President Biden’s resurrection of a relatively recondite cross-agency group charged with quantifying the nation’s contribution to climate change—the Interagency Working Group on the Social Cost of Greenhouse Gases (GHG) (Working Group)—ultimately may have the greatest impact across the federal government as the Biden administration pursues its climate goals.

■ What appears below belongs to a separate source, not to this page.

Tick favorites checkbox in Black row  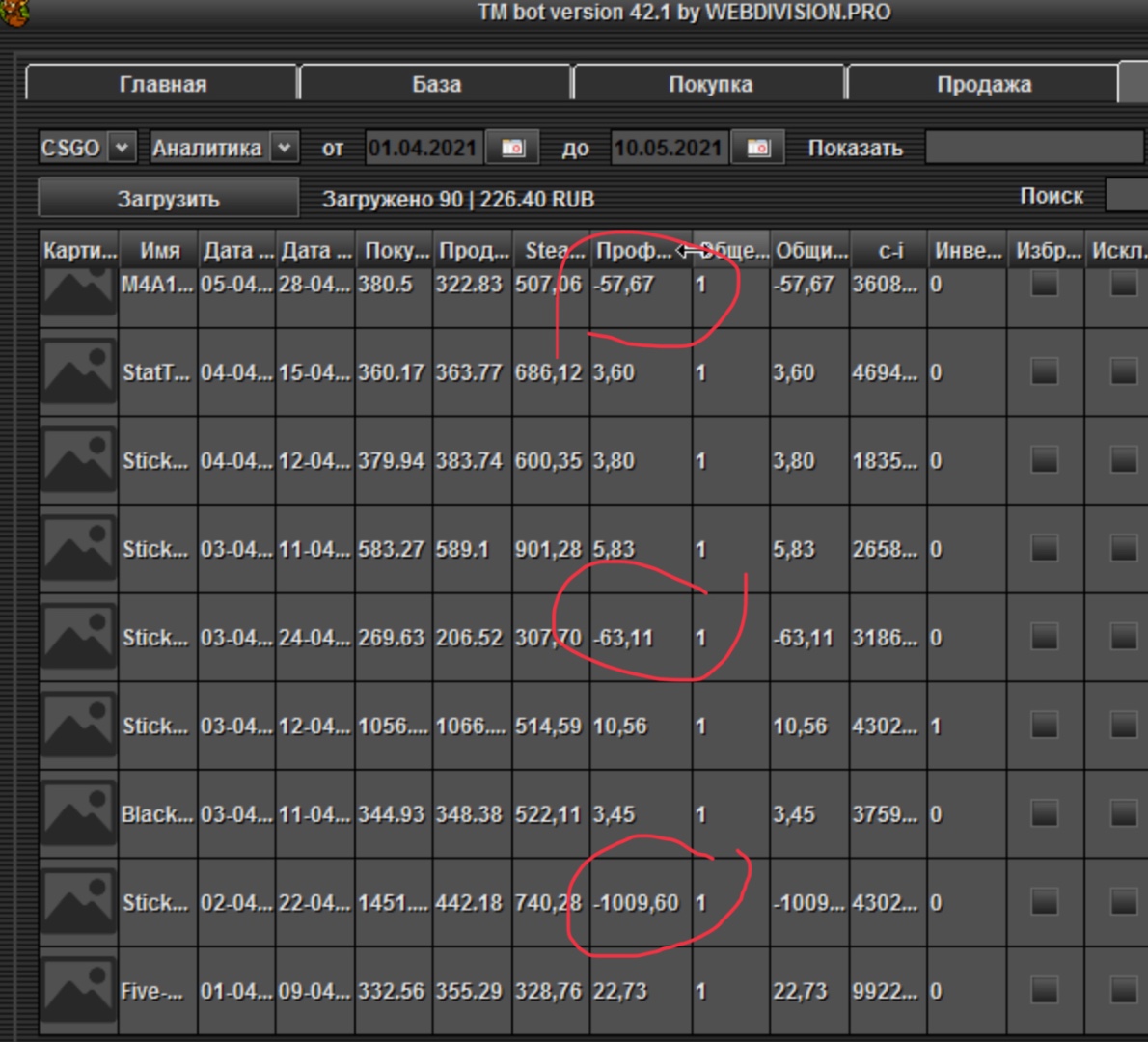tap(1045, 814)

The Working Group’s updated cost figures will inform the way the government considers the economic impacts of climate change and, more importantly, how the government uses that data as a basis for action.

Background

In 2009, the Obama administration convened the Working Group to develop a social cost of carbon—a dollar estimate of the long-term societal damages caused by one ton of carbon emissions in a given year—for measuring the potential climate-related costs and benefits of federal agency rulemakings.1White House officials led the Working Group, which included the heads of most major federal agencies, including the U.S. Environmental Protection Agency (EPA), Council on Environmental Quality, and Departments of the Interior (DOI), Agriculture, Commerce, Transportation, and Energy among others.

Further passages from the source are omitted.